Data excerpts
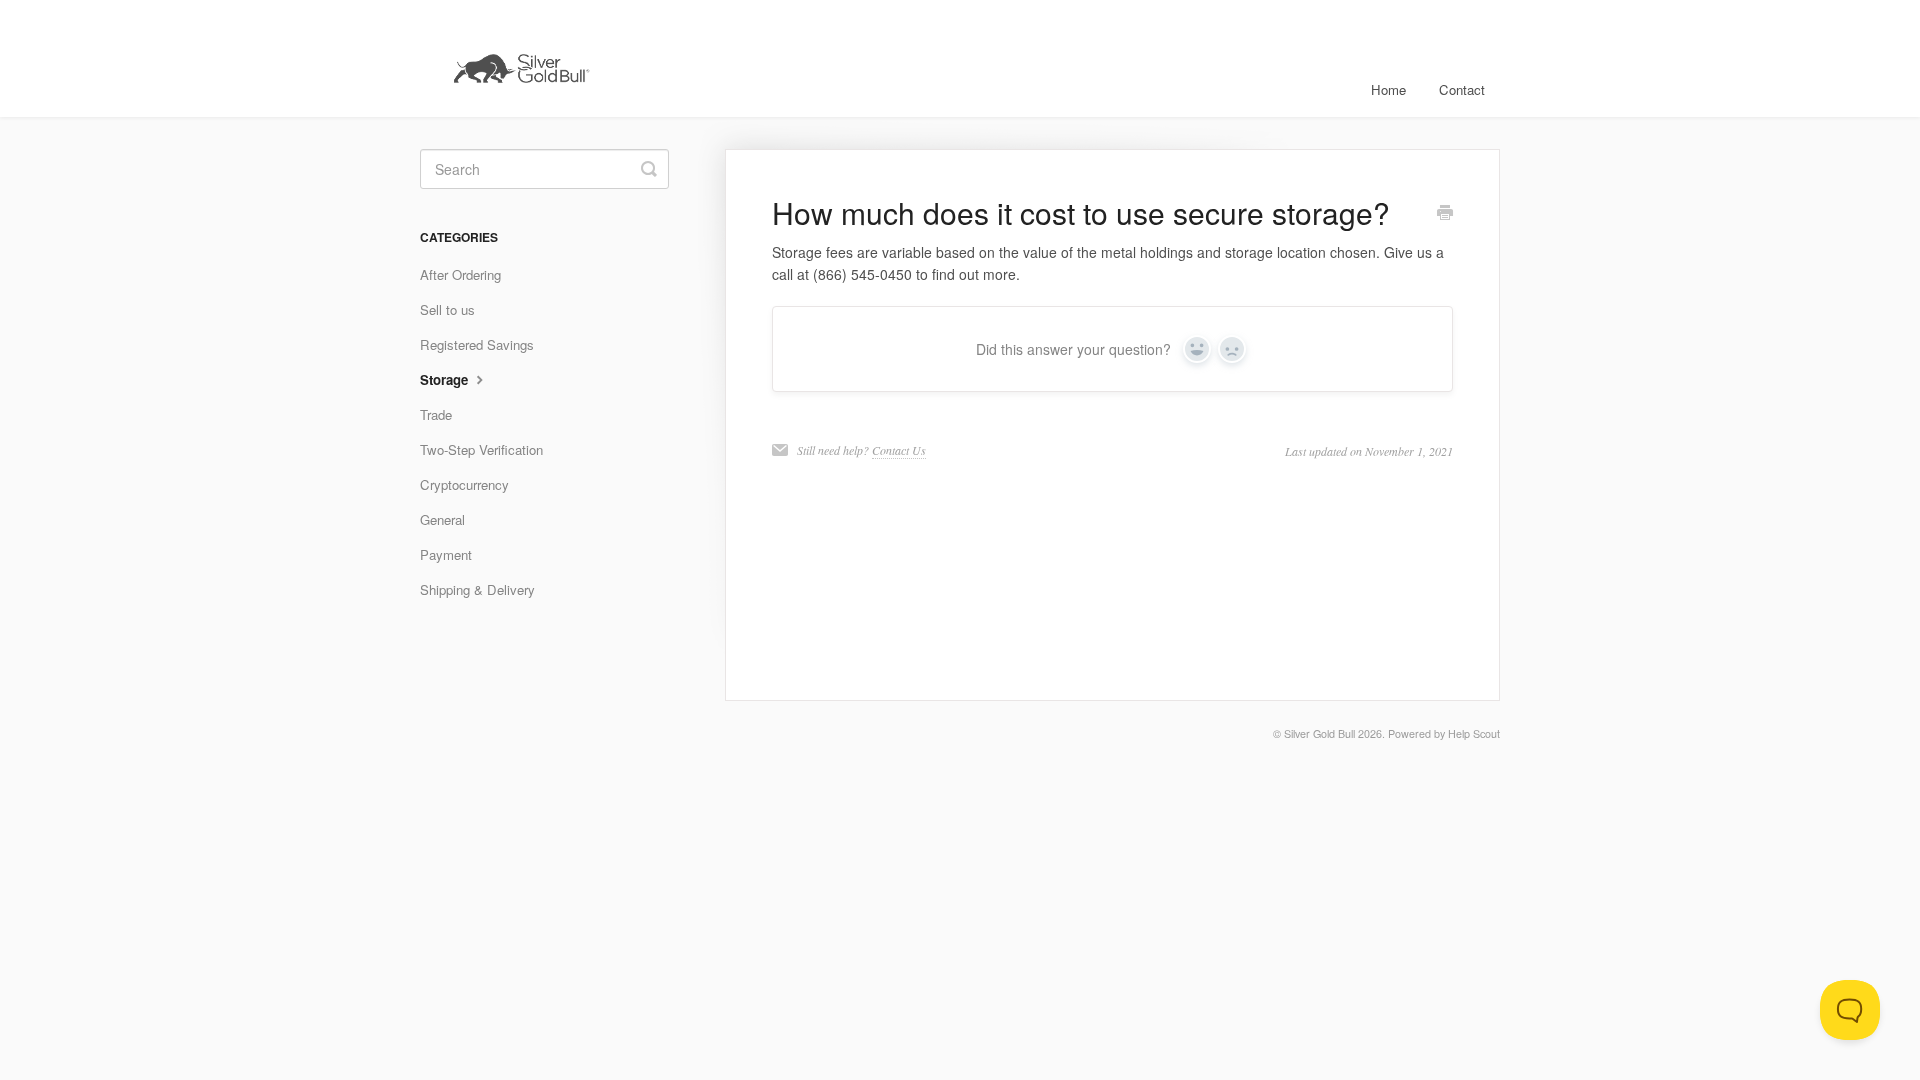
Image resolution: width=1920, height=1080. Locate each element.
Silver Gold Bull (1319, 733)
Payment (446, 554)
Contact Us (899, 450)
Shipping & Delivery (477, 589)
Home (1388, 89)
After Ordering (460, 274)
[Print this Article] (1445, 214)
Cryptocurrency (464, 484)
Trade (436, 414)
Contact (1462, 89)
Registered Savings (477, 344)
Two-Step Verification (481, 449)
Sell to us (447, 309)
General (442, 519)
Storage (446, 379)
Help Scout (1474, 733)
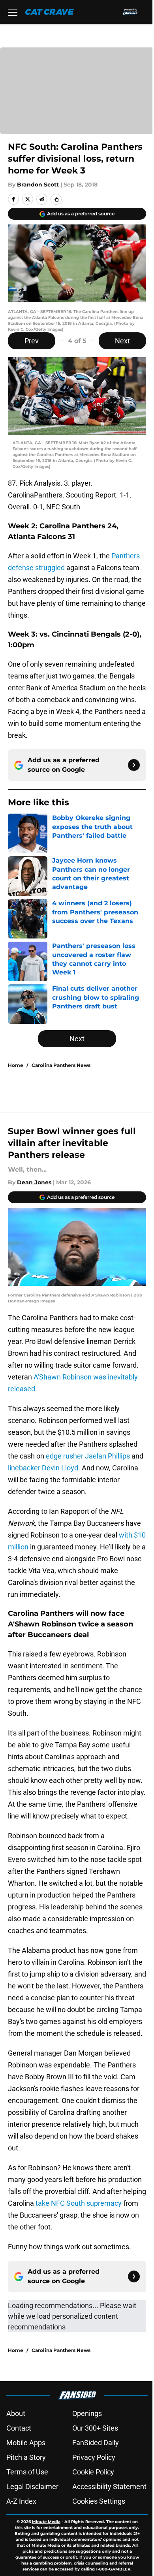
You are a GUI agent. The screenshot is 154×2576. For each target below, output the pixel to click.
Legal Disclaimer (32, 2486)
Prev (31, 341)
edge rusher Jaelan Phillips (88, 1456)
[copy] (56, 199)
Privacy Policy (93, 2457)
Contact (18, 2428)
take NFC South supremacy (79, 2203)
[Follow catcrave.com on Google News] (134, 765)
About (15, 2413)
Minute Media (46, 2521)
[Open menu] (12, 12)
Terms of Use (27, 2472)
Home (15, 1065)
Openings (87, 2413)
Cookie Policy (93, 2472)
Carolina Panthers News (61, 1065)
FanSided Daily (95, 2442)
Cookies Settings (98, 2501)
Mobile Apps (25, 2442)
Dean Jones (34, 1182)
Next (122, 341)
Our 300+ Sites (95, 2428)
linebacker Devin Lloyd (43, 1468)
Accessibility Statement (109, 2486)
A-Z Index (21, 2501)
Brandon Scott (38, 184)
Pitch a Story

* THE PROBLEM *
Please report every line in the entries above that holds the string "each".

* RESULT *
Image resolution: width=1920, height=1080. Locate each element.
You are a GUI agent. The screenshot is 154×2576. For each target below, output the pixel to click.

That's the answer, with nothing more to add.